◆ **Task details**
Word-for-word transcription is needed for all of the entries.

=======

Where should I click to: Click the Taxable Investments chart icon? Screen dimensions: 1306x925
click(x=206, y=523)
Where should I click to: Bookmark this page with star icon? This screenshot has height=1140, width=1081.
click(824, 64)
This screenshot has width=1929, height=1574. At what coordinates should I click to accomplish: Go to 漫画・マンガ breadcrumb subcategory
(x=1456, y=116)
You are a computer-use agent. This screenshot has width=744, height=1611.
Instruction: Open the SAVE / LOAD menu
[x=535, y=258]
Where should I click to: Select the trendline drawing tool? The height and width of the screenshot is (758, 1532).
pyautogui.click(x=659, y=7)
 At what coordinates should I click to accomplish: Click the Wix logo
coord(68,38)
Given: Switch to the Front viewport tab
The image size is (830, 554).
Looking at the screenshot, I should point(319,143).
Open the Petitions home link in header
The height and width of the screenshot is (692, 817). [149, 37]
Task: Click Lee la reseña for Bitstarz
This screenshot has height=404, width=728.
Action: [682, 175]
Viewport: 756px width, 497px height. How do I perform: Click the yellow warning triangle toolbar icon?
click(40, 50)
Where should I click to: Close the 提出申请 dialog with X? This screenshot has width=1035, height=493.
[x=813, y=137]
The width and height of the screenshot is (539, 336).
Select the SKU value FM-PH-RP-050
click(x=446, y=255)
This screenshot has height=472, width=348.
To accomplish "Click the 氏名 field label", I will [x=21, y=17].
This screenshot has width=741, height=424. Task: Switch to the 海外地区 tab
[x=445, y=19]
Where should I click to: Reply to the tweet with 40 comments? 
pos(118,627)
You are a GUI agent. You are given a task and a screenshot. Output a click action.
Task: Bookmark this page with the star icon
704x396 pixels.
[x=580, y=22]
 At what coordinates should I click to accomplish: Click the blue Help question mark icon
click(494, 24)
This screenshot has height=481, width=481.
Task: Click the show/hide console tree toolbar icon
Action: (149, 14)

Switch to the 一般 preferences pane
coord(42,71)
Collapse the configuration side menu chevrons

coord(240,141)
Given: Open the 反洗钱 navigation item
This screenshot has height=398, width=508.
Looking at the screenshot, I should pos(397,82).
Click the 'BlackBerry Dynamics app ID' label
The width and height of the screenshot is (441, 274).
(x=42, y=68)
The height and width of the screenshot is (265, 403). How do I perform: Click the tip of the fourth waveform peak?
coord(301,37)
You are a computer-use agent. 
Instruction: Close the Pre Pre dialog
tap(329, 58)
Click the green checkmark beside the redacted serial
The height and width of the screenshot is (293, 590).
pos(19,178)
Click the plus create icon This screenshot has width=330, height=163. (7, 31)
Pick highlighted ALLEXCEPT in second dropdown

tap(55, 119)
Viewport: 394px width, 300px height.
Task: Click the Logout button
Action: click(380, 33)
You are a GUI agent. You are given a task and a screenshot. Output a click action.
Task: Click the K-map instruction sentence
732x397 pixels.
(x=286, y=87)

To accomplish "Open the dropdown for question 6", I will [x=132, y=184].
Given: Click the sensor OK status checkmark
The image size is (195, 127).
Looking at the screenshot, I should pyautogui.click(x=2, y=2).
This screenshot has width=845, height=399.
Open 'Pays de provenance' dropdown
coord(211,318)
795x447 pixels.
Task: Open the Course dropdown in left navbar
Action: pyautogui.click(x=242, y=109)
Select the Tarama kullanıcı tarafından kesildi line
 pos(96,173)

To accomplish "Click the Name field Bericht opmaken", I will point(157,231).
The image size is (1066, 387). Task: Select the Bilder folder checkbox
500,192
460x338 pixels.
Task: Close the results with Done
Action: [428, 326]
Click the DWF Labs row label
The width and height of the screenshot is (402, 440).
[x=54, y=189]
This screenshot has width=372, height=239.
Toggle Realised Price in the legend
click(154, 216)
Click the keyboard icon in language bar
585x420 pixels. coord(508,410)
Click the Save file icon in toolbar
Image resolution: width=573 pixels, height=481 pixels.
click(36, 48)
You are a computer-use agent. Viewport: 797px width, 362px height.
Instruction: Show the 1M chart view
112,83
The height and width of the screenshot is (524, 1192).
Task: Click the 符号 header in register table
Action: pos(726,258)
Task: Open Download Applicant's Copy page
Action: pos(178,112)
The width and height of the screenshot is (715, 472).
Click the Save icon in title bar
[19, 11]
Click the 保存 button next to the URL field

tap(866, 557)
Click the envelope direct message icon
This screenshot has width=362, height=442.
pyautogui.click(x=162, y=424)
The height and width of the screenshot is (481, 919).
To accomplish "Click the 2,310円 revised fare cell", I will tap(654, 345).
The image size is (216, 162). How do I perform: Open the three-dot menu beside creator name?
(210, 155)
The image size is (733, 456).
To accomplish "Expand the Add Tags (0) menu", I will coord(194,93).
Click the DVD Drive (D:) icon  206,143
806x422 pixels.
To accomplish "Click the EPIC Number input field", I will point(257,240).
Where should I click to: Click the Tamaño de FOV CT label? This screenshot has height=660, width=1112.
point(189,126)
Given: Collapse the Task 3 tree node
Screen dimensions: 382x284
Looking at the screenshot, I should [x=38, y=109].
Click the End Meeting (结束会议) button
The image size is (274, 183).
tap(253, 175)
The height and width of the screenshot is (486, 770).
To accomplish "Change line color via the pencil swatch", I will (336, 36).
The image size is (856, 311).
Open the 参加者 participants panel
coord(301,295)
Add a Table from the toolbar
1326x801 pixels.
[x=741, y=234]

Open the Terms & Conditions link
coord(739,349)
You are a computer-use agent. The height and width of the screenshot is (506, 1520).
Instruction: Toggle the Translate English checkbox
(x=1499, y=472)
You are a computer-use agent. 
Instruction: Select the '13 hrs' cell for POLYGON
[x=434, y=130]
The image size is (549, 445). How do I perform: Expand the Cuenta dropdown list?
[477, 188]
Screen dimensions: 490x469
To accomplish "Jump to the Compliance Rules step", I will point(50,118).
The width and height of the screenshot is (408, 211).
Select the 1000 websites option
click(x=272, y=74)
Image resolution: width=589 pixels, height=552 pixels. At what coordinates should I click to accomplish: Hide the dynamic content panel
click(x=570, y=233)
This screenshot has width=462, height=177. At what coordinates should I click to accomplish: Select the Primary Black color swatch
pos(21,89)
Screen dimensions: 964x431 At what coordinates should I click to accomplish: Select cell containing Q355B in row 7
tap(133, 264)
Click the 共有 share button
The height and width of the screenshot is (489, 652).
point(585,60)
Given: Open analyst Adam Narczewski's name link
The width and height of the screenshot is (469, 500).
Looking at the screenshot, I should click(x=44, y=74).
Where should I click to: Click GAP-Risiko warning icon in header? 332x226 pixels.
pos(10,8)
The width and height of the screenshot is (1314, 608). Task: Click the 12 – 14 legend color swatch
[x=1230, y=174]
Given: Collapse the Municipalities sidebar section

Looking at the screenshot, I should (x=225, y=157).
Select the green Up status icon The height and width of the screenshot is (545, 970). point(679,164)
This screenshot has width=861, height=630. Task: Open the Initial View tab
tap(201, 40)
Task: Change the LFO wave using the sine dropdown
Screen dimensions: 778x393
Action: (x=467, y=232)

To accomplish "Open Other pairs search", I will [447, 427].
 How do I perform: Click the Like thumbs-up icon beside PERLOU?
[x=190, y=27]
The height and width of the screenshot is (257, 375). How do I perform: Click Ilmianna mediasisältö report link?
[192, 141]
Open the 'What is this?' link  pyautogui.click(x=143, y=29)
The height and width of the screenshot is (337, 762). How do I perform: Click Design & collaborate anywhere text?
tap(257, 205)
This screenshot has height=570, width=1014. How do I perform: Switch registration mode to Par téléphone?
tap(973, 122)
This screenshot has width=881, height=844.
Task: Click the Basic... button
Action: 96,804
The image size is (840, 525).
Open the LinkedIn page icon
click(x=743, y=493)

=======

◆ **Task response**
Where should I click to: Click the Taxable Investments chart icon? Screen dimensions: 1306x925
click(x=206, y=523)
Where should I click to: Bookmark this page with star icon? This screenshot has height=1140, width=1081.
click(824, 64)
This screenshot has width=1929, height=1574. At what coordinates should I click to accomplish: Go to 漫画・マンガ breadcrumb subcategory
(x=1456, y=116)
You are a computer-use agent. This screenshot has width=744, height=1611.
Instruction: Open the SAVE / LOAD menu
[x=535, y=258]
Where should I click to: Select the trendline drawing tool? The height and width of the screenshot is (758, 1532).
pyautogui.click(x=659, y=7)
 At what coordinates should I click to accomplish: Click the Wix logo
coord(68,38)
Given: Switch to the Front viewport tab
The image size is (830, 554).
Looking at the screenshot, I should point(319,143).
Open the Petitions home link in header
The height and width of the screenshot is (692, 817). [149, 37]
Task: Click Lee la reseña for Bitstarz
This screenshot has height=404, width=728.
Action: [682, 175]
Viewport: 756px width, 497px height. How do I perform: Click the yellow warning triangle toolbar icon?
click(40, 50)
Where should I click to: Close the 提出申请 dialog with X? This screenshot has width=1035, height=493.
[x=813, y=137]
The width and height of the screenshot is (539, 336).
Select the SKU value FM-PH-RP-050
click(x=446, y=255)
This screenshot has height=472, width=348.
To accomplish "Click the 氏名 field label", I will [x=21, y=17].
This screenshot has width=741, height=424. Task: Switch to the 海外地区 tab
[x=445, y=19]
Where should I click to: Reply to the tweet with 40 comments? 
pos(118,627)
You are a GUI agent. You are given a task and a screenshot. Output a click action.
Task: Bookmark this page with the star icon
704x396 pixels.
[x=580, y=22]
 At what coordinates should I click to accomplish: Click the blue Help question mark icon
click(494, 24)
This screenshot has height=481, width=481.
Task: Click the show/hide console tree toolbar icon
Action: (149, 14)

Switch to the 一般 preferences pane
coord(42,71)
Collapse the configuration side menu chevrons

coord(240,141)
Given: Open the 反洗钱 navigation item
This screenshot has height=398, width=508.
Looking at the screenshot, I should pos(397,82).
Click the 'BlackBerry Dynamics app ID' label
The width and height of the screenshot is (441, 274).
(x=42, y=68)
The height and width of the screenshot is (265, 403). How do I perform: Click the tip of the fourth waveform peak?
coord(301,37)
You are a computer-use agent. 
Instruction: Close the Pre Pre dialog
tap(329, 58)
Click the green checkmark beside the redacted serial
The height and width of the screenshot is (293, 590).
pos(19,178)
Click the plus create icon This screenshot has width=330, height=163. (7, 31)
Pick highlighted ALLEXCEPT in second dropdown

tap(55, 119)
Viewport: 394px width, 300px height.
Task: Click the Logout button
Action: click(380, 33)
You are a GUI agent. You are given a task and a screenshot. Output a click action.
Task: Click the K-map instruction sentence
732x397 pixels.
(x=286, y=87)

To accomplish "Open the dropdown for question 6", I will [x=132, y=184].
Given: Click the sensor OK status checkmark
The image size is (195, 127).
Looking at the screenshot, I should pyautogui.click(x=2, y=2).
This screenshot has width=845, height=399.
Open 'Pays de provenance' dropdown
coord(211,318)
795x447 pixels.
Task: Open the Course dropdown in left navbar
Action: pyautogui.click(x=242, y=109)
Select the Tarama kullanıcı tarafından kesildi line
 pos(96,173)

To accomplish "Click the Name field Bericht opmaken", I will point(157,231).
The image size is (1066, 387). Task: Select the Bilder folder checkbox
500,192
460x338 pixels.
Task: Close the results with Done
Action: [428, 326]
Click the DWF Labs row label
The width and height of the screenshot is (402, 440).
[x=54, y=189]
This screenshot has width=372, height=239.
Toggle Realised Price in the legend
click(154, 216)
Click the keyboard icon in language bar
585x420 pixels. coord(508,410)
Click the Save file icon in toolbar
Image resolution: width=573 pixels, height=481 pixels.
click(36, 48)
You are a computer-use agent. Viewport: 797px width, 362px height.
Instruction: Show the 1M chart view
112,83
The height and width of the screenshot is (524, 1192).
Task: Click the 符号 header in register table
Action: pos(726,258)
Task: Open Download Applicant's Copy page
Action: pos(178,112)
The width and height of the screenshot is (715, 472).
Click the Save icon in title bar
[19, 11]
Click the 保存 button next to the URL field

tap(866, 557)
Click the envelope direct message icon
This screenshot has width=362, height=442.
pyautogui.click(x=162, y=424)
The height and width of the screenshot is (481, 919).
To accomplish "Click the 2,310円 revised fare cell", I will tap(654, 345).
The image size is (216, 162). How do I perform: Open the three-dot menu beside creator name?
(210, 155)
The image size is (733, 456).
To accomplish "Expand the Add Tags (0) menu", I will coord(194,93).
Click the DVD Drive (D:) icon  206,143
806x422 pixels.
To accomplish "Click the EPIC Number input field", I will point(257,240).
Where should I click to: Click the Tamaño de FOV CT label? This screenshot has height=660, width=1112.
point(189,126)
Given: Collapse the Task 3 tree node
Screen dimensions: 382x284
Looking at the screenshot, I should [x=38, y=109].
Click the End Meeting (结束会议) button
The image size is (274, 183).
tap(253, 175)
The height and width of the screenshot is (486, 770).
To accomplish "Change line color via the pencil swatch", I will (336, 36).
The image size is (856, 311).
Open the 参加者 participants panel
coord(301,295)
Add a Table from the toolbar
1326x801 pixels.
[x=741, y=234]

Open the Terms & Conditions link
coord(739,349)
You are a computer-use agent. The height and width of the screenshot is (506, 1520).
Instruction: Toggle the Translate English checkbox
(x=1499, y=472)
You are a computer-use agent. 
Instruction: Select the '13 hrs' cell for POLYGON
[x=434, y=130]
The image size is (549, 445). How do I perform: Expand the Cuenta dropdown list?
[477, 188]
Screen dimensions: 490x469
To accomplish "Jump to the Compliance Rules step", I will point(50,118).
The width and height of the screenshot is (408, 211).
Select the 1000 websites option
click(x=272, y=74)
Image resolution: width=589 pixels, height=552 pixels. At what coordinates should I click to accomplish: Hide the dynamic content panel
click(x=570, y=233)
This screenshot has width=462, height=177. At what coordinates should I click to accomplish: Select the Primary Black color swatch
pos(21,89)
Screen dimensions: 964x431 At what coordinates should I click to accomplish: Select cell containing Q355B in row 7
tap(133, 264)
Click the 共有 share button
The height and width of the screenshot is (489, 652).
point(585,60)
Given: Open analyst Adam Narczewski's name link
The width and height of the screenshot is (469, 500).
Looking at the screenshot, I should click(x=44, y=74).
Where should I click to: Click GAP-Risiko warning icon in header? 332x226 pixels.
pos(10,8)
The width and height of the screenshot is (1314, 608). Task: Click the 12 – 14 legend color swatch
[x=1230, y=174]
Given: Collapse the Municipalities sidebar section

Looking at the screenshot, I should (x=225, y=157).
Select the green Up status icon The height and width of the screenshot is (545, 970). point(679,164)
This screenshot has width=861, height=630. Task: Open the Initial View tab
tap(201, 40)
Task: Change the LFO wave using the sine dropdown
Screen dimensions: 778x393
Action: (x=467, y=232)

To accomplish "Open Other pairs search", I will [447, 427].
 How do I perform: Click the Like thumbs-up icon beside PERLOU?
[x=190, y=27]
The height and width of the screenshot is (257, 375). How do I perform: Click Ilmianna mediasisältö report link?
[192, 141]
Open the 'What is this?' link  pyautogui.click(x=143, y=29)
The height and width of the screenshot is (337, 762). How do I perform: Click Design & collaborate anywhere text?
tap(257, 205)
This screenshot has height=570, width=1014. How do I perform: Switch registration mode to Par téléphone?
tap(973, 122)
This screenshot has width=881, height=844.
Task: Click the Basic... button
Action: 96,804
The image size is (840, 525).
Open the LinkedIn page icon
click(x=743, y=493)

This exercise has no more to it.